My rating: 5 of 5 stars
I don't know when I first read this. One assumes I did as a pre-teen or a teen, but I don't remember reading it. I don't remember any specifics. All I knew is that the battered paperback I hauled around with me for 25 years always made me smile every time I would go through books to get rid of them.
And I never got rid of this one.
But, why? Why did it make me smile?
So I read it again.
And, frankly, I expected to be disappointed. I had read several reader reviews here, lambasting how horrible this book is. The hundreds of comments agreeing with some of the most negative of the reviews. The one thread on which the adults who hated this book as a teen gang up on the one or two current teens who piped up to say they liked it.
As divisive as our current political landscape, apparently.
So let me weigh in.
I LOVED it. Again. And one more time. LOVED.
It's ponderous. It's a little foreign, in that I am not a male teen in 1942 at a boarding school. But, you know, I'm also not a British teen wizard. Or a teen archery expert living in a dystopian future. I don't have to directly relate to the situations to directly relate to the characters.
But even though I did relate to the characters, it was really the writing that really made me love it. Not the story. Not the conflict. But the writing. The power. The force of description. The insight.
"cobblestones heaving underfoot like a bricked-over ocean squall"
"Until now, in spite of everything, I had welcomed each new day as though it were a new life, where all past problems and failures were erased, and all future possibilities and joys open and available, to be achieved probably before night fell again. Now, in this winter snow and crutches with Phineas, I began to know that each morning reasserted the problems of the night before, that sleep suspended all but changed nothing, that you couldn't make yourself over between dawn and dusk."
"'What I mean is, I love winter, and when you really love something then it loves you back, in whatever way it has to love.' I didn't really think that this was true, my seventeen years of experience had shown this to be much more false than true, but it was like every thought and belief of Finny's: it should have been true."
"Dr. Stanpole's car was at the top of it, headlights on and motor running, empty.
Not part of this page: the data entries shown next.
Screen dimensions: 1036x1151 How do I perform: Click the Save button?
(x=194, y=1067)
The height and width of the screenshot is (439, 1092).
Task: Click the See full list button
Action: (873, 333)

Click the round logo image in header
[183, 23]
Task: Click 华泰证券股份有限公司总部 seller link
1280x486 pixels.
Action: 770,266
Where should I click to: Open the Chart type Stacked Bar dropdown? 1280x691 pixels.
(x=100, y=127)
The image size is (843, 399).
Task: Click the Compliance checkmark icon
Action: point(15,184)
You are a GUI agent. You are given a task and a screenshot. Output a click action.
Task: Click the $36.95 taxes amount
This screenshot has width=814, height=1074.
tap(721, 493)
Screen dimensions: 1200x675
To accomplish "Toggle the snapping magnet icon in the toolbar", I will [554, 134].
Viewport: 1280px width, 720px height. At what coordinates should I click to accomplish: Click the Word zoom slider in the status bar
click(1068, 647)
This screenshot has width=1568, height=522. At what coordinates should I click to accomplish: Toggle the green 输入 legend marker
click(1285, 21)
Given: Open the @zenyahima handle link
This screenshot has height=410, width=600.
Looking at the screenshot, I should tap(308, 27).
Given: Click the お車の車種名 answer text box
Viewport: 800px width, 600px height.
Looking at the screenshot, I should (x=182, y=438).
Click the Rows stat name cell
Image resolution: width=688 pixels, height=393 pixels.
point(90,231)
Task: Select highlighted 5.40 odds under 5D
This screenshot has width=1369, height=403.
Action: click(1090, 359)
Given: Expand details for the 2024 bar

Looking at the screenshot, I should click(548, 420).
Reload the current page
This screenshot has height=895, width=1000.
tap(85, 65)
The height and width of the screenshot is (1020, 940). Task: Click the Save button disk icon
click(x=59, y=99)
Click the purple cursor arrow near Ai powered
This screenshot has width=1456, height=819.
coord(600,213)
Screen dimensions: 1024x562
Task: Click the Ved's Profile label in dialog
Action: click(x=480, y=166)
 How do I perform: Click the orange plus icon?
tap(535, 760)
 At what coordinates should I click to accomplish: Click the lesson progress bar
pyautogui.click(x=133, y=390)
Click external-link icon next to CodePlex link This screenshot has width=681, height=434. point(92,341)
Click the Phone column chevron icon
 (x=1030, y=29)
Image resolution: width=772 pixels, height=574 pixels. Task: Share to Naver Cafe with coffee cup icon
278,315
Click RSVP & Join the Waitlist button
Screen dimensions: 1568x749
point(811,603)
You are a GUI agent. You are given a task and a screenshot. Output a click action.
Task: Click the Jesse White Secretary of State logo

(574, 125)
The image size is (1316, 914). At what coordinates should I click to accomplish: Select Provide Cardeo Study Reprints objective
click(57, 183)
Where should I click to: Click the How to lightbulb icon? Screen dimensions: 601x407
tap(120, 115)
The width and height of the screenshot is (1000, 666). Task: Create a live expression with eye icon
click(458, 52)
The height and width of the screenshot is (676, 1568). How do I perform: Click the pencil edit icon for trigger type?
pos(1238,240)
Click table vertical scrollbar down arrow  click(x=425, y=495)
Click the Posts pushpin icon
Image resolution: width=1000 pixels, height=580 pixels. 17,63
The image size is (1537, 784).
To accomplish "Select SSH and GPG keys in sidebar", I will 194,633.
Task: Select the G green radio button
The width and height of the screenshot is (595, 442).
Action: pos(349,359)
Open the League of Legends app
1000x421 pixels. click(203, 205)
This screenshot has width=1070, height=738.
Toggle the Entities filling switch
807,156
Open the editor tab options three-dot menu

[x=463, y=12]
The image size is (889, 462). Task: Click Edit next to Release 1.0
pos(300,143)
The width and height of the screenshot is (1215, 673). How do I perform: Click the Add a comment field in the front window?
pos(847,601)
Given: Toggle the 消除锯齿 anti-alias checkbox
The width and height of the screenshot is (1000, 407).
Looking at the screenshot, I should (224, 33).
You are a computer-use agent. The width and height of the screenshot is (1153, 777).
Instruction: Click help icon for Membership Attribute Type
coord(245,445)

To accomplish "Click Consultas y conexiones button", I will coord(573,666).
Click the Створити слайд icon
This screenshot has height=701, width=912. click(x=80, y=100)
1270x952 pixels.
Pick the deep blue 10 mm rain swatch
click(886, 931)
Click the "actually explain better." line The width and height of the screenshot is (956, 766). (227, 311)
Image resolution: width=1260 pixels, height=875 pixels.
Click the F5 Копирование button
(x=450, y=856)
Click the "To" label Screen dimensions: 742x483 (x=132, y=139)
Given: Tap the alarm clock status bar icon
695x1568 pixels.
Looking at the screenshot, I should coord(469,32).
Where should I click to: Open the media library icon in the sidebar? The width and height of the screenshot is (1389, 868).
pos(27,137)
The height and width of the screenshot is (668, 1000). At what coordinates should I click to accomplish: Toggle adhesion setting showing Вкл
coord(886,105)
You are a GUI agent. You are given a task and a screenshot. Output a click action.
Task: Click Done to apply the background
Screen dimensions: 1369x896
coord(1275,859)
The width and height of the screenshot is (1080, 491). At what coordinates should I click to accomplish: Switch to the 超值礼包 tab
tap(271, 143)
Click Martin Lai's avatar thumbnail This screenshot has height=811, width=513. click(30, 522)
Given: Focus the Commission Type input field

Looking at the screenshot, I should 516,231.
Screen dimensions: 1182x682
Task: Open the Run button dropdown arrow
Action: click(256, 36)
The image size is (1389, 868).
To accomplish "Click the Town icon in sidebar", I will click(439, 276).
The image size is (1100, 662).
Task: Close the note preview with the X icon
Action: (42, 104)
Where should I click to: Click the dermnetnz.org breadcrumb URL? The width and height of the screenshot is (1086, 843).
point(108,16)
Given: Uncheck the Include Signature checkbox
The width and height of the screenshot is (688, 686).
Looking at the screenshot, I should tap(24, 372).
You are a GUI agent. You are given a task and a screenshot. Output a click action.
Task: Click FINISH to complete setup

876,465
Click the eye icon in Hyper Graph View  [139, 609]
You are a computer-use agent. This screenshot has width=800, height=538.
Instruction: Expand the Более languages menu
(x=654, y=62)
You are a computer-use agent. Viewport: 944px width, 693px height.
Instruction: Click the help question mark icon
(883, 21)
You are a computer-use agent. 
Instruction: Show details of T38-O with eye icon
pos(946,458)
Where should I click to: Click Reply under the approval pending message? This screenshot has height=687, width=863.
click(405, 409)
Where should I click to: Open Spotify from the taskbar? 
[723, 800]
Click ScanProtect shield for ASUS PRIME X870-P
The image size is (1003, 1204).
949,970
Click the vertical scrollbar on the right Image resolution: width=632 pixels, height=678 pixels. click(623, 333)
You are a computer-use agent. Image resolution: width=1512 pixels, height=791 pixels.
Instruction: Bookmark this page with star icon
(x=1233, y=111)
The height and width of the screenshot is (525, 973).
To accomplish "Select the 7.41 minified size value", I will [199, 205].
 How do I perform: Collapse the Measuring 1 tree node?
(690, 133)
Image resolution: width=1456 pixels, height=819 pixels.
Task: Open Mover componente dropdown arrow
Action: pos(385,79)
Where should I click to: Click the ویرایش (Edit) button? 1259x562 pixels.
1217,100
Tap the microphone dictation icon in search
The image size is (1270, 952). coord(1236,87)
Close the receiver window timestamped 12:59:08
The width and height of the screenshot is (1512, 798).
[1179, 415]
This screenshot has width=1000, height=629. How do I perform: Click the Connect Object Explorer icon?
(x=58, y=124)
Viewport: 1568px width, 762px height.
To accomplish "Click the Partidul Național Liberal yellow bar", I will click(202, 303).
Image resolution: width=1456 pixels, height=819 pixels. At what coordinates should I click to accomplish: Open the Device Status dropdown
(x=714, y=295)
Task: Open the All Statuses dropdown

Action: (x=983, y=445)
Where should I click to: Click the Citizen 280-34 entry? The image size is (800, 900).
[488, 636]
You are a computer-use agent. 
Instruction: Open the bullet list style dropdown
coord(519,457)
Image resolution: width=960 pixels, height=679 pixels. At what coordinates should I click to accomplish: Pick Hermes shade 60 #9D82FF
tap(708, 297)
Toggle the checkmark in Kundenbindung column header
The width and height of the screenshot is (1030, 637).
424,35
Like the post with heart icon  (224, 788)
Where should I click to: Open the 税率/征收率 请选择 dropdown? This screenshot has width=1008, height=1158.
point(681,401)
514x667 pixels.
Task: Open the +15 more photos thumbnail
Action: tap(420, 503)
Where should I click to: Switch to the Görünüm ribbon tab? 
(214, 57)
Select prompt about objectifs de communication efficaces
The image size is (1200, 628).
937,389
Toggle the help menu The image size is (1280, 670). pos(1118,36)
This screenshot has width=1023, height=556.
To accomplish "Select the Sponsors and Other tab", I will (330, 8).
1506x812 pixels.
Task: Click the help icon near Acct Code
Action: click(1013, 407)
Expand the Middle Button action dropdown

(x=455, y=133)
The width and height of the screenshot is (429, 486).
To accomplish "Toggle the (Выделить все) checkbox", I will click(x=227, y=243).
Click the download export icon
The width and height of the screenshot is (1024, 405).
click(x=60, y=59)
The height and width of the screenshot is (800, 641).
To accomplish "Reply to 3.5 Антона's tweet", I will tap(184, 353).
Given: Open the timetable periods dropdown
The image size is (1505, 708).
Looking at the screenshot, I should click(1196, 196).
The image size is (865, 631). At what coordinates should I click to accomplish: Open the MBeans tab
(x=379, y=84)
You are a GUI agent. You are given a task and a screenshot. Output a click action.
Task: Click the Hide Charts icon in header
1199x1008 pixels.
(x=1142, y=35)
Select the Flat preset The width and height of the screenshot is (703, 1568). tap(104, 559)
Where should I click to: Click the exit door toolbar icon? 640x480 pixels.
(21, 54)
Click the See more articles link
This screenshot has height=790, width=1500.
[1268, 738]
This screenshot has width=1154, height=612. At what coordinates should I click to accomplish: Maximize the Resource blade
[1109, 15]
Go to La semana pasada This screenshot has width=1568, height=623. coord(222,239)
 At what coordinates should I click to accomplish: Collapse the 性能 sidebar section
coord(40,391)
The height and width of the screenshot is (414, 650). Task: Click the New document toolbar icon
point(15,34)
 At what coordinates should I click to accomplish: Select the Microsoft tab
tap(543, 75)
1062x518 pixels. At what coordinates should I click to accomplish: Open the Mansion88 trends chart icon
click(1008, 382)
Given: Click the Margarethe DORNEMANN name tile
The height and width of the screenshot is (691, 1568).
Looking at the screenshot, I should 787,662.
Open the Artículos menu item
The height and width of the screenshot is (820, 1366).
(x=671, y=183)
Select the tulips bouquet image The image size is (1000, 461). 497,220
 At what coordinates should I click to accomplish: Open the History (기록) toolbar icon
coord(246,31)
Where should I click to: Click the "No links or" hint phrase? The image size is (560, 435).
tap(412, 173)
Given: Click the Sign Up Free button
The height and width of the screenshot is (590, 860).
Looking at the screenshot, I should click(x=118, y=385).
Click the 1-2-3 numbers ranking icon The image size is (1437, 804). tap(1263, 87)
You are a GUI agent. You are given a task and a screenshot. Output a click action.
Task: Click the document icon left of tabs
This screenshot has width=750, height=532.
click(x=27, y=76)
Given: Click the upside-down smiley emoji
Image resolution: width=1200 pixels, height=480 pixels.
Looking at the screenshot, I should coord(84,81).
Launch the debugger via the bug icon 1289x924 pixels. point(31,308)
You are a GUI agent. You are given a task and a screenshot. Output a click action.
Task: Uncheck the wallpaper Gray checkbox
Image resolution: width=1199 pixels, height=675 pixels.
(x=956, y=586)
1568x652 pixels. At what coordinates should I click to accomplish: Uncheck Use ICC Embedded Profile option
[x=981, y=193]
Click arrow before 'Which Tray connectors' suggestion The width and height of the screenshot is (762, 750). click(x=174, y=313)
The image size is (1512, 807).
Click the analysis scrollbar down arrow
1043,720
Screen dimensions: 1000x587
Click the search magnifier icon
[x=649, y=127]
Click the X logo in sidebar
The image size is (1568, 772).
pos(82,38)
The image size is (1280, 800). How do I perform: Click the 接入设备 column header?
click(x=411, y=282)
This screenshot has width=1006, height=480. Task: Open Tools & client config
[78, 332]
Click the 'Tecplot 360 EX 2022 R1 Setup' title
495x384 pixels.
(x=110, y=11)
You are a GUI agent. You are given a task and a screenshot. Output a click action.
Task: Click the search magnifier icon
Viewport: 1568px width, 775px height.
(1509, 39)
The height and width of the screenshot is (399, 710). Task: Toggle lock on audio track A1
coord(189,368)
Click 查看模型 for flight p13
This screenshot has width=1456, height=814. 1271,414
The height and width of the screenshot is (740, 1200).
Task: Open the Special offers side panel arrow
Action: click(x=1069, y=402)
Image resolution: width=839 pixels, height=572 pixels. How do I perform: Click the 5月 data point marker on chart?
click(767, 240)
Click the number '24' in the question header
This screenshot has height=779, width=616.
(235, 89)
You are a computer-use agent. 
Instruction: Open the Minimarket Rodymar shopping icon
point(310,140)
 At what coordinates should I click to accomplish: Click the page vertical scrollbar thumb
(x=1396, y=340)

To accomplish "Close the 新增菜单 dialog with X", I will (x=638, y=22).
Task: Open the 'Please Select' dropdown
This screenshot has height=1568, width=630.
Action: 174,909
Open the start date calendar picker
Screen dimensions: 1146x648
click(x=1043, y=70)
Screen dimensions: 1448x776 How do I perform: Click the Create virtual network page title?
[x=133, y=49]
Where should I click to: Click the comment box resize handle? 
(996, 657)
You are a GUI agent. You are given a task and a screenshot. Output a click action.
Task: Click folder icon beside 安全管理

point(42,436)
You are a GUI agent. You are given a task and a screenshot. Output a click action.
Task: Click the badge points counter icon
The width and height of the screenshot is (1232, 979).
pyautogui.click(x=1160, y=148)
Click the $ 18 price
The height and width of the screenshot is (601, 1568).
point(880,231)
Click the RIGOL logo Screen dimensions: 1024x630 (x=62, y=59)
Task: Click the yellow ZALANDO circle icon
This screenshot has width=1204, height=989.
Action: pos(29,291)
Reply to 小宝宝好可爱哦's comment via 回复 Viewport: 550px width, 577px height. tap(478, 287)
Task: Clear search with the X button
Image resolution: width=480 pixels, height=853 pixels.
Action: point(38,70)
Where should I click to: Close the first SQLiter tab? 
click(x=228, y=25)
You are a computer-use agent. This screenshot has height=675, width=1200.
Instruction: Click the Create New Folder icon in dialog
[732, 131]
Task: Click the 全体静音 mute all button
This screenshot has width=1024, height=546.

I idly considered stealing it, in the way that people idly consider many crimes it would be possible for them to commit. I took an academic interest in the thought of stealing the car, knowing all the time that it would be not so much criminal as meaningless, a lapse into nothing, an escape into nowhere."
"The old phrase about 'If these walls could only speak' occurred to me and I felt it more deeply than anyone has ever felt it, I felt that the stadium could not only speak but that its words could hold me spellbound. In fact the stadium did speak powerfully and at all times, including this moment. But I could not hear, and that was because I did not exist."
"We members of the class of 1943 were moving very fast toward the war now, so fast that there were casualties even before we reached it, a mind was clouded and a leg was broken--maybe these should be thought of as minor and inevitable mishaps in the accelerating rush. The air around us was filled with much worse things."
"Finny...you wouldn't be any good in the war, even if nothing had happened to your leg ... They'd get you some place at the front and there'd be a lull in the fighting, and the next thing anyone knew you'd be over with the Germans or the Japs, asking if they'd like to field a baseball team against our side. You'd be sitting in one of their command posts, teaching them English. Yes, you'd get confused and borrow one of their uniforms, and you'd lend them one of yours. Sure, that's just what would happen. You'd get things so scrambled up nobody would know who to fight anymore. You'd make a terrible mess, Finny, out of the war."
"The advance guard which came down the street from the railroad station consisted of a number of Jeeps, being driven with a certain restraint, their gyration-prone wheels inactive on these old ways which offered nothing bumpier than a few cobblestones. I thought the Jeeps looked noticeably uncomfortable from all the power they were not being allowed to use. There is no stage you comprehend better than the one you have just left, and as I watched the Jeeps almost asserting a wish to bounce up the side of Mount Washington at eighty miles an hour instead of rolling along this dull street, they reminded me, in a comical and poignant way, of adolescents."
"...it seemed clear that wars were not made by generations and their special stupidities, but that wars were made instead by something ignorant in the human heart."
I'm really glad I've been hauling this around for 25 years. I'm going to haul it around for at least 25 more.